— DATA SHOWN —
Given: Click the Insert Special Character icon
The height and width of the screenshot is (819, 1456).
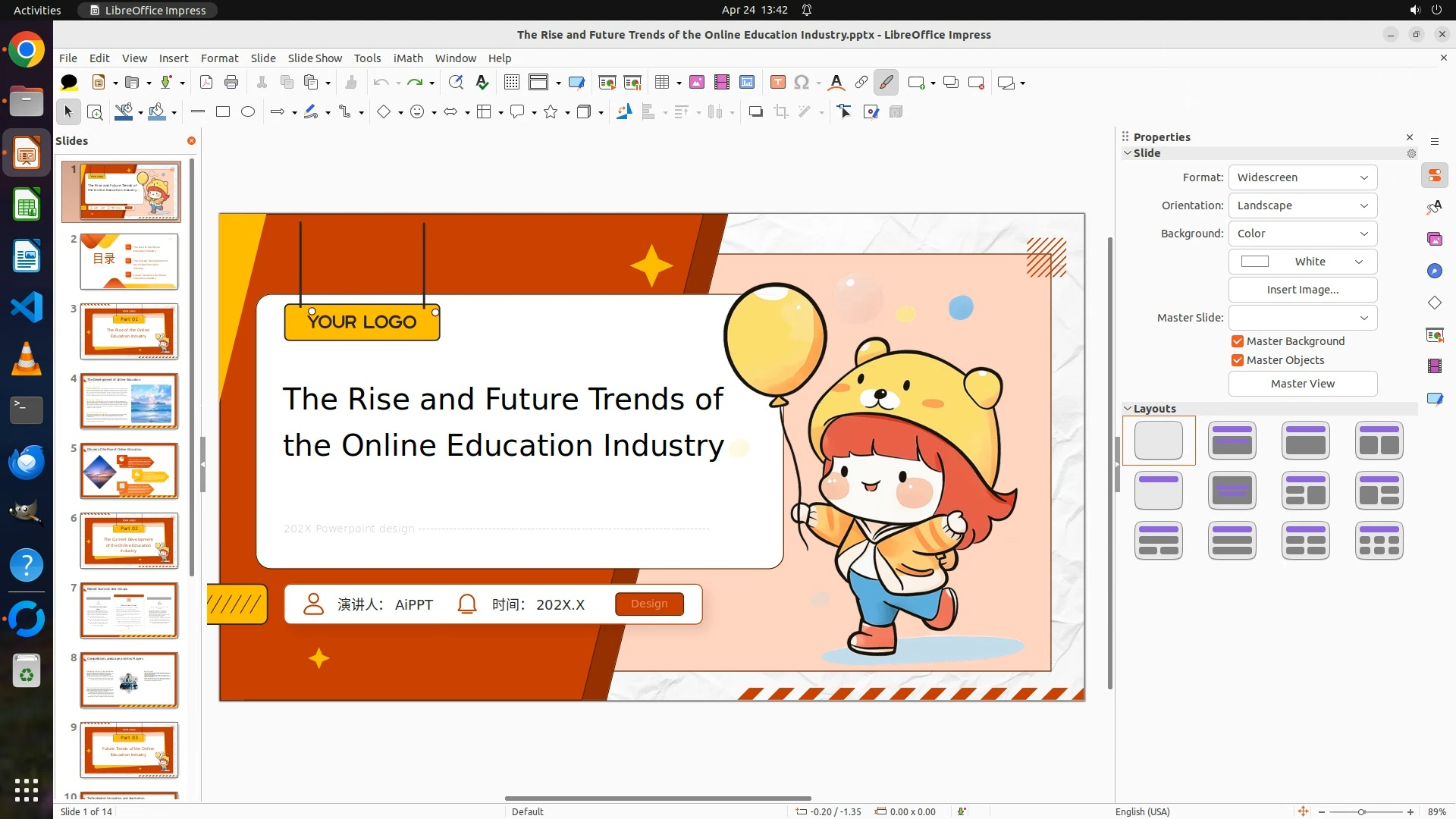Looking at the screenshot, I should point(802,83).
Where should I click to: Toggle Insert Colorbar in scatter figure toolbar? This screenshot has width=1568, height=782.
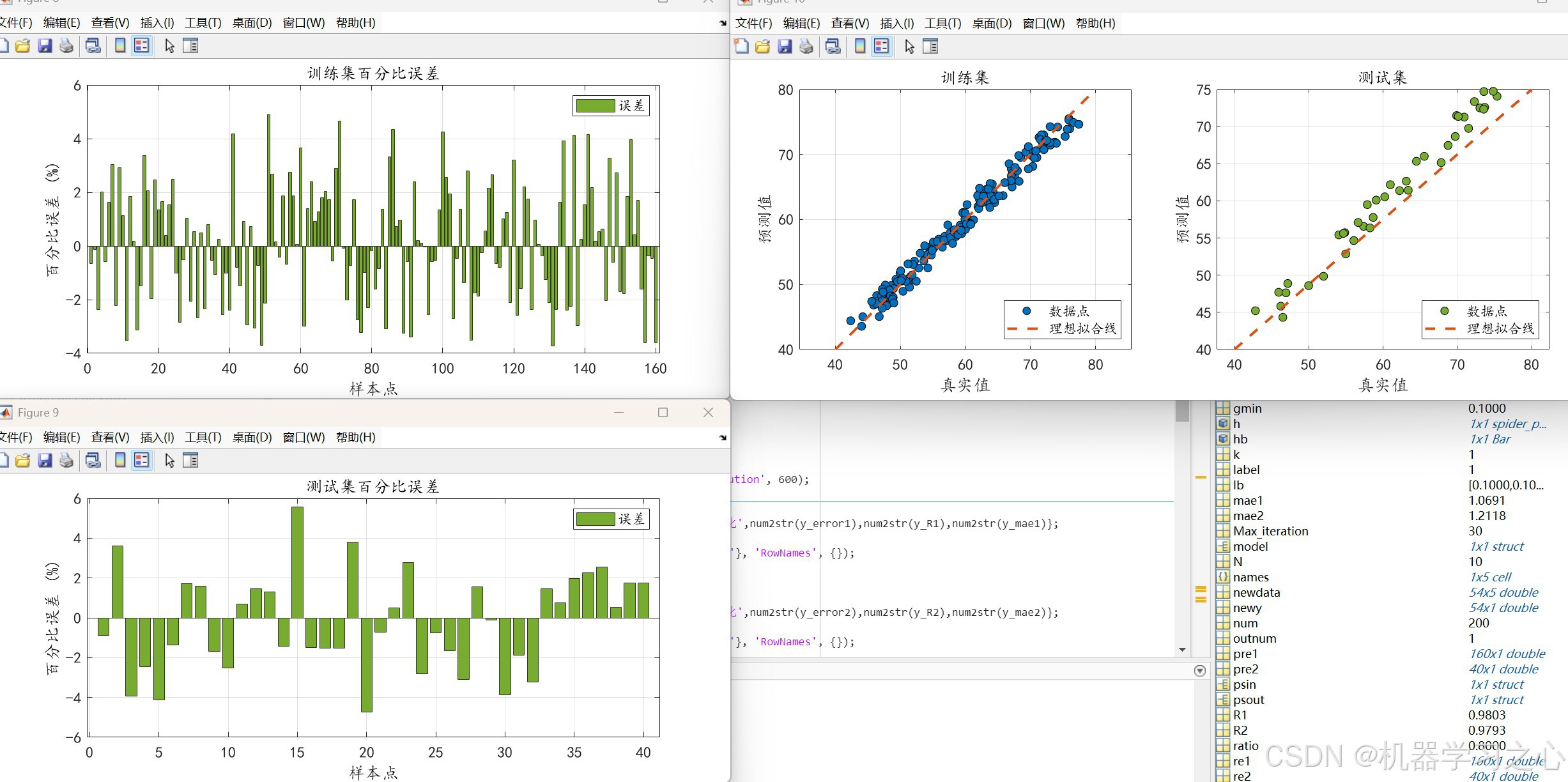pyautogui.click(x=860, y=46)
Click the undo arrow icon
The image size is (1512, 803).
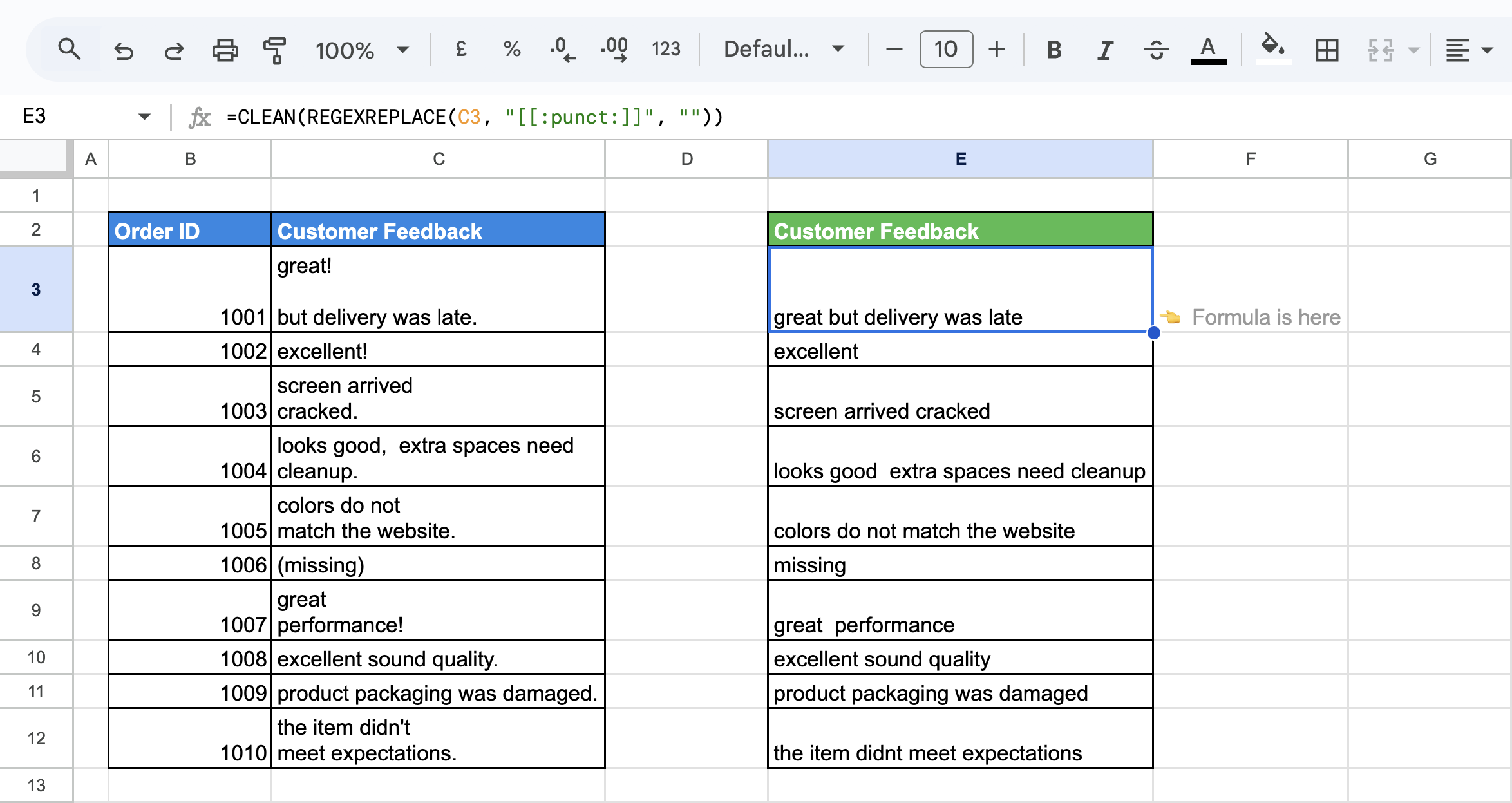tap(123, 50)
* * *
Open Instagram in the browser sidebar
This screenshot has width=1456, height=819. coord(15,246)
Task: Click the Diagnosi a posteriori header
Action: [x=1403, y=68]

— WHAT IS BEING ASKED —
Using the material above, gather every line that includes "icon".

— EXPECTED ANSWER —
Given: Click the Insert Special Character icon
Click the undo arrow icon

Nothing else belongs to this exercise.